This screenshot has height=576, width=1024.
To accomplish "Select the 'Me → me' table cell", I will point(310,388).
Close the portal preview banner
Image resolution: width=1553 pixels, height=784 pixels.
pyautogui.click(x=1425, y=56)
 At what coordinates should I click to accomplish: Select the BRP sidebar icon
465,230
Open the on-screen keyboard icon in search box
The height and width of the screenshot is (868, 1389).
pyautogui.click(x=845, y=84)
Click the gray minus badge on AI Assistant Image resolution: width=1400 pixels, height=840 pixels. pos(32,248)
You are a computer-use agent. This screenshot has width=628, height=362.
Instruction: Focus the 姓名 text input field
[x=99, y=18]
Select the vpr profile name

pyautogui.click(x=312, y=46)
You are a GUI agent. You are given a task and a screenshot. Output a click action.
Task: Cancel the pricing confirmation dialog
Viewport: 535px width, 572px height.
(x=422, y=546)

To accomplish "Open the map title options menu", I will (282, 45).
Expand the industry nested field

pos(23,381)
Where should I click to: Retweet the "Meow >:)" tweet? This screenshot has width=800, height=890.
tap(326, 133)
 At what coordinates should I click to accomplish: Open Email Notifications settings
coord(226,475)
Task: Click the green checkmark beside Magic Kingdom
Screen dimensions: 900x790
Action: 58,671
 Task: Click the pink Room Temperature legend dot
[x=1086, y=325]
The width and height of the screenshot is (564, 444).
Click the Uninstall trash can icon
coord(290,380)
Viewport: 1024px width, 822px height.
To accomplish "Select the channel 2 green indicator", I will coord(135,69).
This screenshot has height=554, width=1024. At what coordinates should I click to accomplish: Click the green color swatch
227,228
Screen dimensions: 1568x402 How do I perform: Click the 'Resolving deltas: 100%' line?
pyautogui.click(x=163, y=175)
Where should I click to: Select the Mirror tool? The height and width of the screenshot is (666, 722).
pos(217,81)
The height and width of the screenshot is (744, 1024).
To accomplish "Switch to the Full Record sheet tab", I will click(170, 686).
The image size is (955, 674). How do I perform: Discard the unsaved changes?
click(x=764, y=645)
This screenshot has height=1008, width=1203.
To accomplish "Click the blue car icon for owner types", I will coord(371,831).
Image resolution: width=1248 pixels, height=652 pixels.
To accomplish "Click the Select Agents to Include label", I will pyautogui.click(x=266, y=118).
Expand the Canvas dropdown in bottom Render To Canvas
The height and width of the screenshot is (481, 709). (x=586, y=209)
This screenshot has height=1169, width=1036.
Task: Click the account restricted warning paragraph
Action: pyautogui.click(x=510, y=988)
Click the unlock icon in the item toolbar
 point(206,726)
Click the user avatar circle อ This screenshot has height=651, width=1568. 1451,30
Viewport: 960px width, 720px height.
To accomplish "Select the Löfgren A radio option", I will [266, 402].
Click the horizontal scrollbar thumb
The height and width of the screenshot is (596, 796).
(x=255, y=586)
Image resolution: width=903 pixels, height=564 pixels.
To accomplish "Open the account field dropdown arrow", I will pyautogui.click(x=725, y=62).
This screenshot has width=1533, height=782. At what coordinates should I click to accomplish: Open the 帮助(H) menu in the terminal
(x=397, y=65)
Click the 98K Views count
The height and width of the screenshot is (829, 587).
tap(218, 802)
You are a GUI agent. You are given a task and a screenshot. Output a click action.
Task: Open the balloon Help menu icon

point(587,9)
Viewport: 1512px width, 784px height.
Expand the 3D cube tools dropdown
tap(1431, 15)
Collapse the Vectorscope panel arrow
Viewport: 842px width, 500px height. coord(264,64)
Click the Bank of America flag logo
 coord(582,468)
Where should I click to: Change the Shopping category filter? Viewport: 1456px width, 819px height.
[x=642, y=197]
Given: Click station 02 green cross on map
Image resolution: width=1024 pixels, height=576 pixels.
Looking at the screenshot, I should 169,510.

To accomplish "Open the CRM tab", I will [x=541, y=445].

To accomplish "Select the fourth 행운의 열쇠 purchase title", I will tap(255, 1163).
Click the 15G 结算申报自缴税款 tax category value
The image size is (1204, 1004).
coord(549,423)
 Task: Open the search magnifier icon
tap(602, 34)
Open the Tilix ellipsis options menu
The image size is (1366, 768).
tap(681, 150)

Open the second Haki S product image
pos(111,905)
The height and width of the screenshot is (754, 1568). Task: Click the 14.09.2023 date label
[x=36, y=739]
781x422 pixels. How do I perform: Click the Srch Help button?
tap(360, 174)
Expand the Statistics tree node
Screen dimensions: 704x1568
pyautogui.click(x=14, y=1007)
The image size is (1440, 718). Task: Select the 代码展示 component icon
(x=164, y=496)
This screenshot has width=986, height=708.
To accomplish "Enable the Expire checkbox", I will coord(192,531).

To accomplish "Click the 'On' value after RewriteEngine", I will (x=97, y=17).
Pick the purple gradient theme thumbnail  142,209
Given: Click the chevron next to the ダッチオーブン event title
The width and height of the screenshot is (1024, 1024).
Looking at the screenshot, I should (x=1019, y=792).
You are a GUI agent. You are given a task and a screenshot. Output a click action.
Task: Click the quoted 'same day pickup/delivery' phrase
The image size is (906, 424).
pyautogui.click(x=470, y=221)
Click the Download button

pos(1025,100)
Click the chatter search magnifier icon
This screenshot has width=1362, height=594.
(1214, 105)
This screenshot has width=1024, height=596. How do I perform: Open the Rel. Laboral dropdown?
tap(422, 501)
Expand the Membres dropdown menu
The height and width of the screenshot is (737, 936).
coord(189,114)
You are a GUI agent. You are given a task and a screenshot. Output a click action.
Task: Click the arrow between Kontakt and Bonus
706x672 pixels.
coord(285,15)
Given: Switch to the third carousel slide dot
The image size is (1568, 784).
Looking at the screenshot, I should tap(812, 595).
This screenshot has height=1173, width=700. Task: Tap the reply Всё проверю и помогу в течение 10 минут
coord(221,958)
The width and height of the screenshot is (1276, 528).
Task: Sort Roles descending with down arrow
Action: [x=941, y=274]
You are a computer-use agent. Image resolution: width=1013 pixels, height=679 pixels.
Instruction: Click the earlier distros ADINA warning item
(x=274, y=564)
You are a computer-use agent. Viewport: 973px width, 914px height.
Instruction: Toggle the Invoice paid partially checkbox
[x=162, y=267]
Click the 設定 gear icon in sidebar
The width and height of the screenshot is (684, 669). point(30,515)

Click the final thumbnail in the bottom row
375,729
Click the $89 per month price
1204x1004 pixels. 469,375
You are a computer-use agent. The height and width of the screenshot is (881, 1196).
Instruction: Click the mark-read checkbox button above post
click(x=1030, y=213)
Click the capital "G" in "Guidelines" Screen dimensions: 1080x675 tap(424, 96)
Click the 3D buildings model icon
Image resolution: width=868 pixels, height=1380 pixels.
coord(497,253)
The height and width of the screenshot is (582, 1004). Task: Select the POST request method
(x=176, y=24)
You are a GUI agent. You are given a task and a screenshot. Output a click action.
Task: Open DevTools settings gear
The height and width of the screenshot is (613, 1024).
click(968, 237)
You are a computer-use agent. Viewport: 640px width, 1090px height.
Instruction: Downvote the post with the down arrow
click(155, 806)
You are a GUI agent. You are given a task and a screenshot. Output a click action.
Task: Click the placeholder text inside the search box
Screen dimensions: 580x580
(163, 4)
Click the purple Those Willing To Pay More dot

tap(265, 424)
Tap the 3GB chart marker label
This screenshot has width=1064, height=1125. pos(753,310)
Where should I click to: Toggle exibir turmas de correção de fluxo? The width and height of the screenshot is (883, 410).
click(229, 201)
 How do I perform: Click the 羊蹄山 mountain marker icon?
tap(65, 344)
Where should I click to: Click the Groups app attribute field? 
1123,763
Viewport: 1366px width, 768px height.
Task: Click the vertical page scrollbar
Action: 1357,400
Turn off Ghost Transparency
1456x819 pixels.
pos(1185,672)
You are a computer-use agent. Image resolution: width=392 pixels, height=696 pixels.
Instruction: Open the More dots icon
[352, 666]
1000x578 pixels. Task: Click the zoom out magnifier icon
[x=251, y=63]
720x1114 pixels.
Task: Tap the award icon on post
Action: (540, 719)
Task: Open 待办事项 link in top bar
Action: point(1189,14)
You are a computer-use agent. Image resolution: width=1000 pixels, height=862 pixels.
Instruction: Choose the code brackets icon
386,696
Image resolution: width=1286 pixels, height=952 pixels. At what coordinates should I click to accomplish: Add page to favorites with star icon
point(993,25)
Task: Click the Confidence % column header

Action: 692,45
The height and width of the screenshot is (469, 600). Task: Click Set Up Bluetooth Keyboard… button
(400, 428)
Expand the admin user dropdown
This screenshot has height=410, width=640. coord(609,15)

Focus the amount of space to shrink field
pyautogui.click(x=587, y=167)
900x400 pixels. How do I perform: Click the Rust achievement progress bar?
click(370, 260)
+++
- THE PROBLEM:
Find the string "title" in the material above, and report every line where it occurs.

- THE COMPLETED TASK:
To accomplish "Open the map title options menu", I will (282, 45).
To accomplish "Select the fourth 행운의 열쇠 purchase title", I will tap(255, 1163).
Given: Click the chevron next to the ダッチオーブン event title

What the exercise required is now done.